**Dataset records**
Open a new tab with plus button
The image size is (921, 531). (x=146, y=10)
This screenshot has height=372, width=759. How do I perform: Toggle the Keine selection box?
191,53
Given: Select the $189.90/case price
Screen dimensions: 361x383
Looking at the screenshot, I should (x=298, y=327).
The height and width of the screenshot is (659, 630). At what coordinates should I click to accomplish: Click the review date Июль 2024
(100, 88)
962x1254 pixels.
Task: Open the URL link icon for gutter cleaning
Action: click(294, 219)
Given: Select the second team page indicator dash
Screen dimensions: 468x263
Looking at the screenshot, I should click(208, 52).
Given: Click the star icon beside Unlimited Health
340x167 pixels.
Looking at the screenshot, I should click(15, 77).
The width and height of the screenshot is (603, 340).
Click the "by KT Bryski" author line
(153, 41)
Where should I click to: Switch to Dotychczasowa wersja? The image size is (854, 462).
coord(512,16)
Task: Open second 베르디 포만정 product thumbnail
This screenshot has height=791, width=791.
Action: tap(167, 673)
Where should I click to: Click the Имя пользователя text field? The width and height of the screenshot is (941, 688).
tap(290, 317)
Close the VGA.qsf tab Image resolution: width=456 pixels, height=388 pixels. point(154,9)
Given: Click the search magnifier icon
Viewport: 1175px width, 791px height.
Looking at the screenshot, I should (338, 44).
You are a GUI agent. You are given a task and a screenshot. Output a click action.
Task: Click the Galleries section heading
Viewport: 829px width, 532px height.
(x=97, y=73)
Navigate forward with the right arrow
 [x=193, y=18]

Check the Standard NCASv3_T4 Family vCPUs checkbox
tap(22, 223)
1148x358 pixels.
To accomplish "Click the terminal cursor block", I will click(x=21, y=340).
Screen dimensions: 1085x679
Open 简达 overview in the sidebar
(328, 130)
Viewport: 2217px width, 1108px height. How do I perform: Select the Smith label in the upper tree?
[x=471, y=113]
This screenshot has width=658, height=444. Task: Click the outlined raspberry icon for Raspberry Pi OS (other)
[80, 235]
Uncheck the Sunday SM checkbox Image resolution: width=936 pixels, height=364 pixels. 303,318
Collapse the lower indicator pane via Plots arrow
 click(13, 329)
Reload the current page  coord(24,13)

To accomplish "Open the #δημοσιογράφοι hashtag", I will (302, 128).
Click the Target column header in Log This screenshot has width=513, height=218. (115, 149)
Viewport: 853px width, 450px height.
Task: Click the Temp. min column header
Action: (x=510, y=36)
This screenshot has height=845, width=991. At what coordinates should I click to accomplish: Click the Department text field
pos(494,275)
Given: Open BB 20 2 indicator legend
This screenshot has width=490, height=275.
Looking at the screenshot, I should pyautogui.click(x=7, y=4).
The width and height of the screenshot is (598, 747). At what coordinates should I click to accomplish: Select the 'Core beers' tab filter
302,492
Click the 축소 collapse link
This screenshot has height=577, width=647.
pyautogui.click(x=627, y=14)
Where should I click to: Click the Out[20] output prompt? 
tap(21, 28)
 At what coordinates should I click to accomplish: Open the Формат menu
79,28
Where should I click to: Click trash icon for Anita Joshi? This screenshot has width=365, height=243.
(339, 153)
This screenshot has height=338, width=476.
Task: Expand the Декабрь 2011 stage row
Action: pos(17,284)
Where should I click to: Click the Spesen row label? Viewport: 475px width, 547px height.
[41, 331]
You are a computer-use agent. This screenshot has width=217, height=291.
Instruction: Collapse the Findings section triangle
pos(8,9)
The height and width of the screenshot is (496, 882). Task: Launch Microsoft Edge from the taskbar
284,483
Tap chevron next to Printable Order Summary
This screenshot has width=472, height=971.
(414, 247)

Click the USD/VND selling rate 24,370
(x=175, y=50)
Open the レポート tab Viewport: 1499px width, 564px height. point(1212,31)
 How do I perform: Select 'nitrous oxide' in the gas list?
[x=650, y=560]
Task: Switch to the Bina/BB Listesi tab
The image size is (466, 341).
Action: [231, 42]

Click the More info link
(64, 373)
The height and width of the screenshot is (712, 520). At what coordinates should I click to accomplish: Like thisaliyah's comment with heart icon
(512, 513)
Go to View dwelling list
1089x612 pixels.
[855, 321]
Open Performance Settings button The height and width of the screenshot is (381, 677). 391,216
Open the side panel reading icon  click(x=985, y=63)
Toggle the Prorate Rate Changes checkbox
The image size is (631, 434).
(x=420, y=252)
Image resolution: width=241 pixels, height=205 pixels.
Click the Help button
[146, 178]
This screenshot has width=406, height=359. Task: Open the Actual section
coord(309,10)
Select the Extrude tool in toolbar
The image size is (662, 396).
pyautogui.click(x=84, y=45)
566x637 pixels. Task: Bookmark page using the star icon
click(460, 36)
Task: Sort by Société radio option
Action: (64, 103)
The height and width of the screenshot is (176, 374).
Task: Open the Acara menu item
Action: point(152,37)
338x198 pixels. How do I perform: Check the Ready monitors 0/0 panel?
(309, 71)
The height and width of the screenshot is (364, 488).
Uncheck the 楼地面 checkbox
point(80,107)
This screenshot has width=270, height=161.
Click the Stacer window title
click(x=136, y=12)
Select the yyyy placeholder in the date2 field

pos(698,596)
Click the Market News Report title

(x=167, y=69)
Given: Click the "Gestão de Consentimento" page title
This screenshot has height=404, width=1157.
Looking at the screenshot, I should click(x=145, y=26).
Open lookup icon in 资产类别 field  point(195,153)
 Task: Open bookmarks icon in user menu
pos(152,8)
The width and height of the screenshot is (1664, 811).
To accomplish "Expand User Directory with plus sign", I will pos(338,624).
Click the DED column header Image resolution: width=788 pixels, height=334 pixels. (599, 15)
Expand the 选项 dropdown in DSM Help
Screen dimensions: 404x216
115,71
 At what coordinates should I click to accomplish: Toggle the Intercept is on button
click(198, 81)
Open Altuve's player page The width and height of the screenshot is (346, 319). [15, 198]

**Work request**
All of the material is to be duplicated exactly.

**Exercise response**
Open a new tab with plus button
The image size is (921, 531). (x=146, y=10)
This screenshot has height=372, width=759. How do I perform: Toggle the Keine selection box?
191,53
Given: Select the $189.90/case price
Screen dimensions: 361x383
Looking at the screenshot, I should (x=298, y=327).
The height and width of the screenshot is (659, 630). At what coordinates should I click to accomplish: Click the review date Июль 2024
(100, 88)
962x1254 pixels.
Task: Open the URL link icon for gutter cleaning
Action: click(294, 219)
Given: Select the second team page indicator dash
Screen dimensions: 468x263
Looking at the screenshot, I should click(208, 52).
Given: Click the star icon beside Unlimited Health
340x167 pixels.
Looking at the screenshot, I should click(15, 77).
The width and height of the screenshot is (603, 340).
Click the "by KT Bryski" author line
(153, 41)
Where should I click to: Switch to Dotychczasowa wersja? The image size is (854, 462).
coord(512,16)
Task: Open second 베르디 포만정 product thumbnail
This screenshot has height=791, width=791.
Action: tap(167, 673)
Where should I click to: Click the Имя пользователя text field? The width and height of the screenshot is (941, 688).
tap(290, 317)
Close the VGA.qsf tab Image resolution: width=456 pixels, height=388 pixels. point(154,9)
Given: Click the search magnifier icon
Viewport: 1175px width, 791px height.
Looking at the screenshot, I should (338, 44).
You are a GUI agent. You are given a task and a screenshot. Output a click action.
Task: Click the Galleries section heading
Viewport: 829px width, 532px height.
(x=97, y=73)
Navigate forward with the right arrow
 [x=193, y=18]

Check the Standard NCASv3_T4 Family vCPUs checkbox
tap(22, 223)
1148x358 pixels.
To accomplish "Click the terminal cursor block", I will click(x=21, y=340).
Screen dimensions: 1085x679
Open 简达 overview in the sidebar
(328, 130)
Viewport: 2217px width, 1108px height. How do I perform: Select the Smith label in the upper tree?
[x=471, y=113]
This screenshot has width=658, height=444. Task: Click the outlined raspberry icon for Raspberry Pi OS (other)
[80, 235]
Uncheck the Sunday SM checkbox Image resolution: width=936 pixels, height=364 pixels. 303,318
Collapse the lower indicator pane via Plots arrow
 click(13, 329)
Reload the current page  coord(24,13)

To accomplish "Open the #δημοσιογράφοι hashtag", I will (302, 128).
Click the Target column header in Log This screenshot has width=513, height=218. (115, 149)
Viewport: 853px width, 450px height.
Task: Click the Temp. min column header
Action: (x=510, y=36)
This screenshot has height=845, width=991. At what coordinates should I click to accomplish: Click the Department text field
pos(494,275)
Given: Open BB 20 2 indicator legend
This screenshot has width=490, height=275.
Looking at the screenshot, I should pyautogui.click(x=7, y=4).
The width and height of the screenshot is (598, 747). At what coordinates should I click to accomplish: Select the 'Core beers' tab filter
302,492
Click the 축소 collapse link
This screenshot has height=577, width=647.
pyautogui.click(x=627, y=14)
Where should I click to: Click the Out[20] output prompt? 
tap(21, 28)
 At what coordinates should I click to accomplish: Open the Формат menu
79,28
Where should I click to: Click trash icon for Anita Joshi? This screenshot has width=365, height=243.
(339, 153)
This screenshot has height=338, width=476.
Task: Expand the Декабрь 2011 stage row
Action: pos(17,284)
Where should I click to: Click the Spesen row label? Viewport: 475px width, 547px height.
[41, 331]
You are a computer-use agent. This screenshot has width=217, height=291.
Instruction: Collapse the Findings section triangle
pos(8,9)
The height and width of the screenshot is (496, 882). Task: Launch Microsoft Edge from the taskbar
284,483
Tap chevron next to Printable Order Summary
This screenshot has width=472, height=971.
(414, 247)

Click the USD/VND selling rate 24,370
(x=175, y=50)
Open the レポート tab Viewport: 1499px width, 564px height. point(1212,31)
 How do I perform: Select 'nitrous oxide' in the gas list?
[x=650, y=560]
Task: Switch to the Bina/BB Listesi tab
The image size is (466, 341).
Action: [231, 42]

Click the More info link
(64, 373)
The height and width of the screenshot is (712, 520). At what coordinates should I click to accomplish: Like thisaliyah's comment with heart icon
(512, 513)
Go to View dwelling list
1089x612 pixels.
[855, 321]
Open Performance Settings button The height and width of the screenshot is (381, 677). 391,216
Open the side panel reading icon  click(x=985, y=63)
Toggle the Prorate Rate Changes checkbox
The image size is (631, 434).
(x=420, y=252)
Image resolution: width=241 pixels, height=205 pixels.
Click the Help button
[146, 178]
This screenshot has width=406, height=359. Task: Open the Actual section
coord(309,10)
Select the Extrude tool in toolbar
The image size is (662, 396).
pyautogui.click(x=84, y=45)
566x637 pixels. Task: Bookmark page using the star icon
click(460, 36)
Task: Sort by Société radio option
Action: (64, 103)
The height and width of the screenshot is (176, 374).
Task: Open the Acara menu item
Action: point(152,37)
338x198 pixels. How do I perform: Check the Ready monitors 0/0 panel?
(309, 71)
The height and width of the screenshot is (364, 488).
Uncheck the 楼地面 checkbox
point(80,107)
This screenshot has width=270, height=161.
Click the Stacer window title
click(x=136, y=12)
Select the yyyy placeholder in the date2 field

pos(698,596)
Click the Market News Report title

(x=167, y=69)
Given: Click the "Gestão de Consentimento" page title
This screenshot has height=404, width=1157.
Looking at the screenshot, I should click(x=145, y=26).
Open lookup icon in 资产类别 field  point(195,153)
 Task: Open bookmarks icon in user menu
pos(152,8)
The width and height of the screenshot is (1664, 811).
To accomplish "Expand User Directory with plus sign", I will pos(338,624).
Click the DED column header Image resolution: width=788 pixels, height=334 pixels. (599, 15)
Expand the 选项 dropdown in DSM Help
Screen dimensions: 404x216
115,71
 At what coordinates should I click to accomplish: Toggle the Intercept is on button
click(198, 81)
Open Altuve's player page The width and height of the screenshot is (346, 319). [15, 198]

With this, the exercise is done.